0 1.0 Sulfur metabolism               Sulfate adenylyltransferase (ATP) cysN 1 54 33 0.000 1.6 0.6 Adenylyl-sulfate kinase Obeticholic Acid mw aspK 1 52 15 0.000 3.2 0.3 Phosphoadenylyl-sulfate reductase cysH 1 26 22 ns 1.1 0.9 Adenylyl-sulfate reductase

aprA 1 15 10 ns 1.4 0.7 3′(2′),5′-bisphosphate nucleotidase cysQ 1 67 40 0.000 1.6 0.6 Hydrogensulfite reductase dsrA 1 13 15 ns 0.8 1.3 Sulfite reductase (NADPH) cysJ 1 28 4 0.000 7.6 0.1 Sulfite reductase (DSR) dsrB 1 13 14 ns 1.0 1.0 Sulfite reductase (ferredoxin) sir 1 22 6 0.000 3.7 0.3 Cysteine synthase cysK 1 >100 >100 ns 1.0 1.0 Thiosulfate oxidise soxB 1 66 7 0.000 9.1 0.1 Nitrogen metabolism               Ammonia monooxygenase amoA 1 8 29 0.000 0.3 3.6 Nitrate reductase napA 1 2 13 0.000 0.1 8.0 Nitrate reductase narG 1 17 28 0.000 0.6 1.7 Nitrate reductase nasA 1 68 34 0.000 2.0 0.5 Nitric oxide reductase norB 1 2 23 0.001 0.1 9.4 Nitric oxide reductase qnor 1 22 23 ns 1.0 1.0 Nitrite reductase nirK 1 17 3 0.000 5.2 0.2

Nitrite reductase nirS 1 2 30 0.000 0.1 16.4 Nitrous oxide reductase nosZ 1 10 35 0.030 0.3 3.6 Nitrite reductase nirB 1 64 44 0.000 RO4929097 in vivo 1.4 0.7 Nitrite reductase nirA 1 7 1 0.018 5.6 0.2 Nitrite reductase nrfA 1 1 45 0.000 0.0 58.4 Nitrogenase (molybdenum-iron) nifD 1 1 23 0.000 0.0 24.6 Nitrogenase (iron) nifH 1 15 23 0.006 0.6 1.6 *Indicate components that are significantly different between the two samples (q < 0.05)

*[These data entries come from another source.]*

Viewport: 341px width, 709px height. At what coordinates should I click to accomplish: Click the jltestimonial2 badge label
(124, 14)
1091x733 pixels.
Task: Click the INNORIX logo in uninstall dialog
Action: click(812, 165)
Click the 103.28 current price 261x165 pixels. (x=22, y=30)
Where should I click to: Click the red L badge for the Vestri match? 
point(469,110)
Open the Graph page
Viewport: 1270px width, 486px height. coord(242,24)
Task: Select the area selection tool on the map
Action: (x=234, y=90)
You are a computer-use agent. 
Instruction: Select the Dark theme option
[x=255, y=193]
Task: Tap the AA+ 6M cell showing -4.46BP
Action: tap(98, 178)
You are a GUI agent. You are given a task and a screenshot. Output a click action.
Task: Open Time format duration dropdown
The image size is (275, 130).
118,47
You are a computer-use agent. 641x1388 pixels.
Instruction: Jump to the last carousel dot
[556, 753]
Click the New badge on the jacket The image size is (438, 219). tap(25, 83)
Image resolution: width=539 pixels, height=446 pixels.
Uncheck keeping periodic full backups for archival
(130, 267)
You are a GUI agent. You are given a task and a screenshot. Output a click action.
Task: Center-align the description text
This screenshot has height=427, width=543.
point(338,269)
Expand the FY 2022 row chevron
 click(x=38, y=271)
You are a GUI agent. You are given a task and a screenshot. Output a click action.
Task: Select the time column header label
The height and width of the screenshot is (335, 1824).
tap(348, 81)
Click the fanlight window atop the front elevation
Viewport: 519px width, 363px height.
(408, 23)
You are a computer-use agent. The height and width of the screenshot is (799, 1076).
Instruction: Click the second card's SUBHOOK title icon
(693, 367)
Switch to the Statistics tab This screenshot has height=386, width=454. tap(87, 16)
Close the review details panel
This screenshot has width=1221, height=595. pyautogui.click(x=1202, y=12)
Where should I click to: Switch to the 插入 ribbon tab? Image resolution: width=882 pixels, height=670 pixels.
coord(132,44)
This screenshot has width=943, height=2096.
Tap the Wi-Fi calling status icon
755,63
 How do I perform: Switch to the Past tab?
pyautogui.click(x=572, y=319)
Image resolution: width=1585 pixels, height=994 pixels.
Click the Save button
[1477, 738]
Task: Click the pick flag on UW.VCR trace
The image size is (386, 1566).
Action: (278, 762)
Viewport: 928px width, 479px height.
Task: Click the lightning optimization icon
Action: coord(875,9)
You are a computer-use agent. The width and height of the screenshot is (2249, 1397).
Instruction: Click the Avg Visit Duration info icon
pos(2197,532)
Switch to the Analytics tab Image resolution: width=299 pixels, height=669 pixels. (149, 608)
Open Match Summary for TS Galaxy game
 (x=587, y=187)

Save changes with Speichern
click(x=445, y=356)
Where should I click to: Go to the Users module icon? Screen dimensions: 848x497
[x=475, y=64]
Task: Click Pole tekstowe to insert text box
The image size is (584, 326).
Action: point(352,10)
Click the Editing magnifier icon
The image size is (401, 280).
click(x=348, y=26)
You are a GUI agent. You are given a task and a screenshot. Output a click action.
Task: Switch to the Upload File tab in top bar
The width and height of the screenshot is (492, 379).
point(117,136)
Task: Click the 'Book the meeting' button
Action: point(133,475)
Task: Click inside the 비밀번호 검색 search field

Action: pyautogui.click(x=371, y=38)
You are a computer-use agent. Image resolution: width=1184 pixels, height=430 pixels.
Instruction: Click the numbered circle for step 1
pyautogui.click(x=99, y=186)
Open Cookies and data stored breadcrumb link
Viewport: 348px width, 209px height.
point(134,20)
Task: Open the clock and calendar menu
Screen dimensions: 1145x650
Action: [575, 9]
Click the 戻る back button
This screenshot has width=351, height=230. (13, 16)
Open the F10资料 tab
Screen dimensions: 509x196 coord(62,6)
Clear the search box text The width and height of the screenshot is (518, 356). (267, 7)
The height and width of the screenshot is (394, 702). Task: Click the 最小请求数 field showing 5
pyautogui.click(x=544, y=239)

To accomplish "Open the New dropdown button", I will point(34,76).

based on the Fisher’s exact test using corrected q-values (Storey’s FDR multiple test correction approach). ‡Housekeeping genes: gyrA, gyrB, recA, rpoA and rpoB. †Direct comparison between the frequency of different functional genes, either within or between metagenomes, was not established since length and copy number of the gene was not incorporated in the formula. TP: top pipe. BP: bottom pipe. NS: not significant. ND: not determine. The wide range of annotated functions associated in several sulfur pathways may be indicative of the availability 3-mercaptopyruvate sulfurtransferase of several electron donors at wastewater pipes undergoing corrosion. While the role of some bacterial groups might be predicted based on previous studies, our study suggests that additional bacterial groups might be playing important roles within wastewater concrete corrosion processes. This is the case for SRB as they are a phylogenetically diverse group that cannot be monitored using a single 16S rRNA gene assay ( Additional file 1, Figure S7). Our approach provides a sequence-based framework that can be used to monitor relevant microbial populations via function-specific assays. These assays can be used to measure the expression of key genes involved in corrosion processes, and hence be used to provide a condition assessment tool prior to corrosion processes that are irreversible.